Jessica Alba is another one that looks great in HD.


----------



## smiddy (Apr 5, 2006)

Stuart Sweet said:


> Let me first say that this movie has plot holes big enough to drive Optimus Prime through. Continuity problems, bad writing, just plain silliness. The location scouting... absurd. They get from Las Vegas to L.A. in 3.5 seconds.
> 
> But who cares? It was so much fun watching the robots! And even the special features are in HD!


While not as technically astute as you, I did find the movie a bit jerky and spontanious. But lots of fun.


----------



## braven (Apr 9, 2007)

We saw it in the theater. It was a fun movie. It would be nice if it was released on Blu-ray.


----------



## Stuart Sweet (Jun 19, 2006)

I know someone who had the SD DVD version and upgraded to a Toshiba A30... he says it's like night and day quality wise.


----------



## elaclair (Jun 18, 2004)

braven said:


> We saw it in the theater. It was a fun movie.
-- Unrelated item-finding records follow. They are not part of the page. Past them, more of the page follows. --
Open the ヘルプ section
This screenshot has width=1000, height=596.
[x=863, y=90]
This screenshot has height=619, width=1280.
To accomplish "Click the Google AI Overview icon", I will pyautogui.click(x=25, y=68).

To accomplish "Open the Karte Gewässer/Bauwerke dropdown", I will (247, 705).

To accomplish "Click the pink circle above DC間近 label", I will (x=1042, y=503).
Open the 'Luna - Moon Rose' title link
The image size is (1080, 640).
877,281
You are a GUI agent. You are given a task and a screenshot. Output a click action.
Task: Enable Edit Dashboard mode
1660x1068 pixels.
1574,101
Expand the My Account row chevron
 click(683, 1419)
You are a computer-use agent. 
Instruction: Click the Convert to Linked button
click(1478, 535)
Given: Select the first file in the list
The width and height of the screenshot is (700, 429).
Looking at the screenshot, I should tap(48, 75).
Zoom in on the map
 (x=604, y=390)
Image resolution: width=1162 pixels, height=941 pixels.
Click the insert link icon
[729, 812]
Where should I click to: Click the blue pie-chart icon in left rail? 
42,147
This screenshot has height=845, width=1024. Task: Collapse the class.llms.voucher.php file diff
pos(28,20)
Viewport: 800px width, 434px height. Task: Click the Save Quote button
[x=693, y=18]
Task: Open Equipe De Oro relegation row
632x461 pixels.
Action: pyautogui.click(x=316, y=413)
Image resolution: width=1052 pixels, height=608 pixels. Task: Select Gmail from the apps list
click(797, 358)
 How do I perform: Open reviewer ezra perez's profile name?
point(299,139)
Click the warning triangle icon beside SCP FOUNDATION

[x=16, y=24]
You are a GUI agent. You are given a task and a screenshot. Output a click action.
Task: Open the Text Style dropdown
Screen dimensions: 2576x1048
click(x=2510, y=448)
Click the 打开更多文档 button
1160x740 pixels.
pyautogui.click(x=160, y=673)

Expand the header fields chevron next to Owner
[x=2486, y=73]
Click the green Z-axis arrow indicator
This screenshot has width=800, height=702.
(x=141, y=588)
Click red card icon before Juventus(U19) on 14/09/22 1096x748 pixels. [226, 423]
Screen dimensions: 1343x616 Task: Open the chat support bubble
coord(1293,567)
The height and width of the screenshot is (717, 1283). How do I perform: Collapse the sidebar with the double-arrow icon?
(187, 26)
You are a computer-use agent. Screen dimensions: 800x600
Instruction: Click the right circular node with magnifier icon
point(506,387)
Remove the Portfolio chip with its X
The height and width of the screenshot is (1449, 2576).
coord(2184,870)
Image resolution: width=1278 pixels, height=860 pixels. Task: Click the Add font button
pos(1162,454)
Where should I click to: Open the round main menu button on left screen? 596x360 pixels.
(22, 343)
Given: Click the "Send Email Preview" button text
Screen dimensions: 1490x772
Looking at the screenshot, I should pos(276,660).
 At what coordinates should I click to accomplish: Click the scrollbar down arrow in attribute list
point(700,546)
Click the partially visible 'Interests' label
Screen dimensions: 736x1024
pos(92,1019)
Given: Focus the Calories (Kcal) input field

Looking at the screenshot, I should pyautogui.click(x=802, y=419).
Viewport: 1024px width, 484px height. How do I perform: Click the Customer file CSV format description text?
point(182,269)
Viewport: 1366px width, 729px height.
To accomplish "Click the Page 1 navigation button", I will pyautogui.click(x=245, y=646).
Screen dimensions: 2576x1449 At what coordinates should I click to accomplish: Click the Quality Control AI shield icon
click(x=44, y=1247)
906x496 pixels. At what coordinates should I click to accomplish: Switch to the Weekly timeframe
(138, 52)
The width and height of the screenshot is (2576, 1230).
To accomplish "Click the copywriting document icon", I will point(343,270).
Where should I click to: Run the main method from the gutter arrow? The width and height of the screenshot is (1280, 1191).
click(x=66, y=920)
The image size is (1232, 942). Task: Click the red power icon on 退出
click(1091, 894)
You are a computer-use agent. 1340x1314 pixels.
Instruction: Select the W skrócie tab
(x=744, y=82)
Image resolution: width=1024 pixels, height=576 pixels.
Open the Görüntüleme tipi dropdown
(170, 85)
It would be nice if it was released on Blu-ray.


I'm sure once the studio's HD-DVD exclusivity runs out, Transformers will be one of the first one they re-release, and I'm sure all the extras will be in HiDef as well.


----------



## texaswolf (Oct 18, 2007)

elaclair said:


> I'm sure once the studio's HD-DVD exclusivity runs out, Transformers will be one of the first one they re-release, and I'm sure all the extras will be in HiDef as well.


i would think so....but look at Matrix....WB has been neutral and now blu and still hasn't released it on blu.


----------